▶ [Data in this exercise]:

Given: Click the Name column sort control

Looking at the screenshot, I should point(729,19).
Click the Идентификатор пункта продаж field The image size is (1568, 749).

...

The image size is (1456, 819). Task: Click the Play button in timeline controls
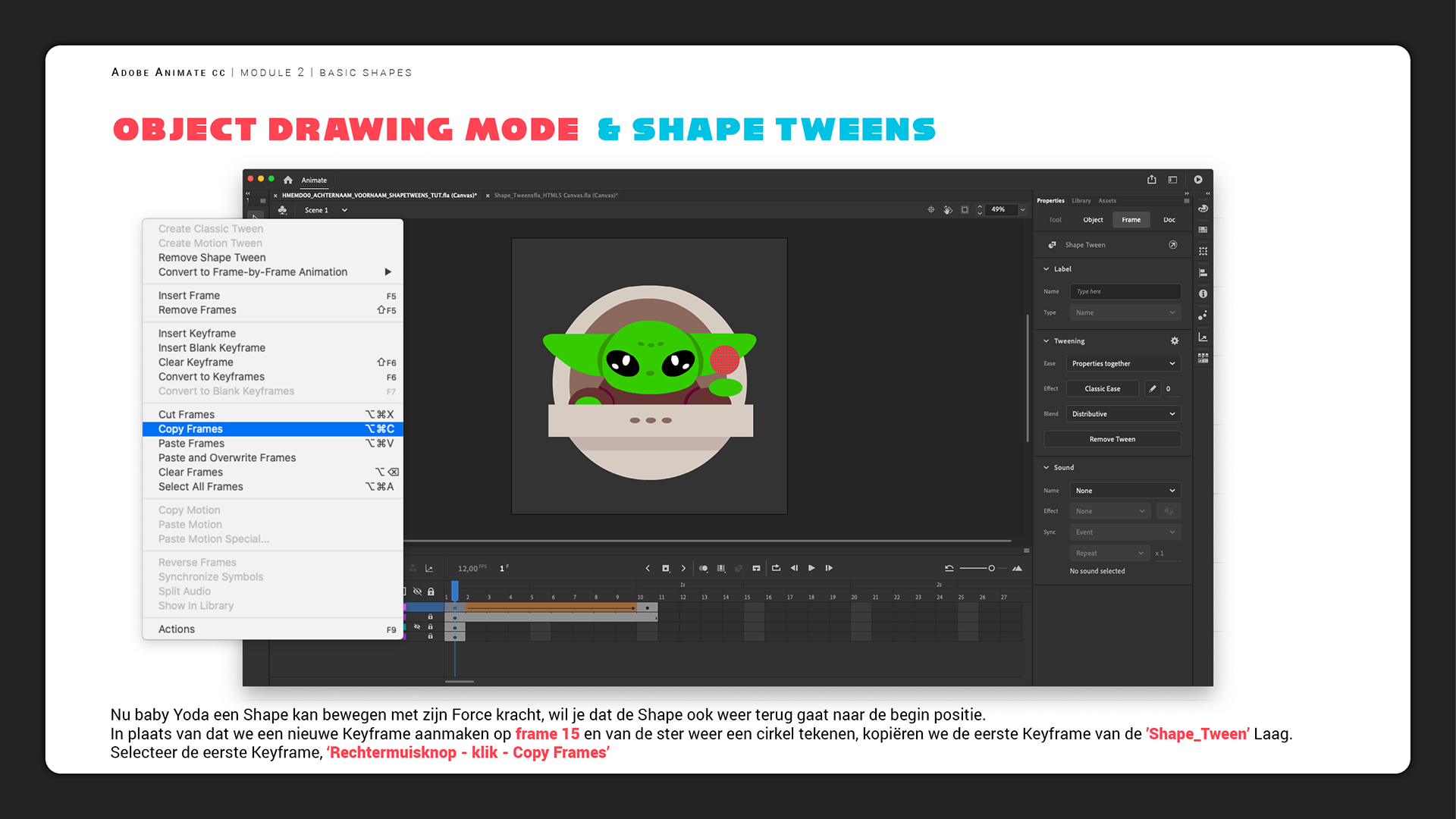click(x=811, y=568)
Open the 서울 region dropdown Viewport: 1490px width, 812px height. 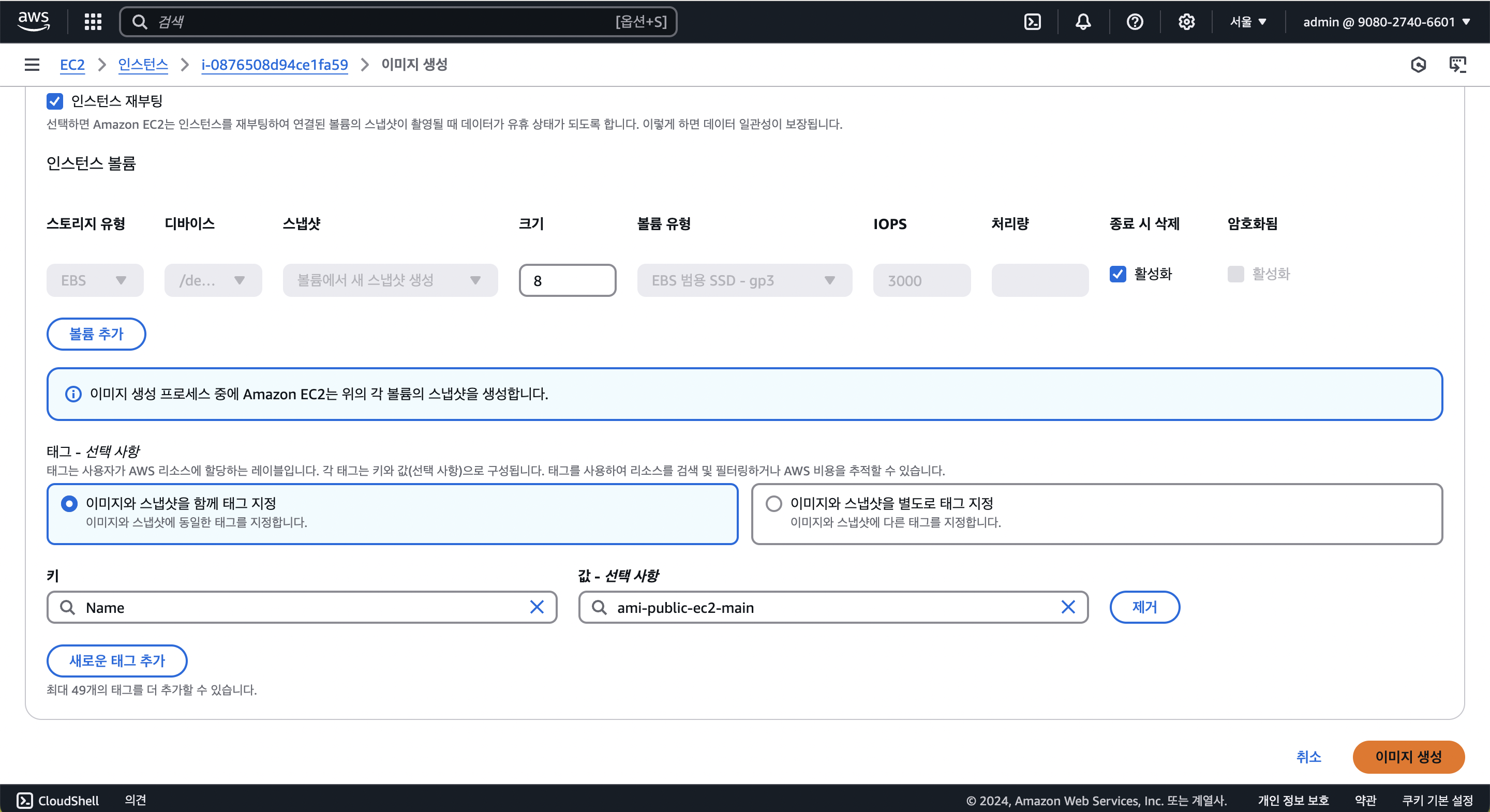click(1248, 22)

▶ [To do]: Using the data above, repeat exactly the lines that begin at the line with "Given: Click the Name column sort control" and end at the line with "Click the Идентификатор", both ends included.

▶ [Answer space]:
Given: Click the Name column sort control

Looking at the screenshot, I should point(729,19).
Click the Идентификатор пункта продаж field The image size is (1568, 749).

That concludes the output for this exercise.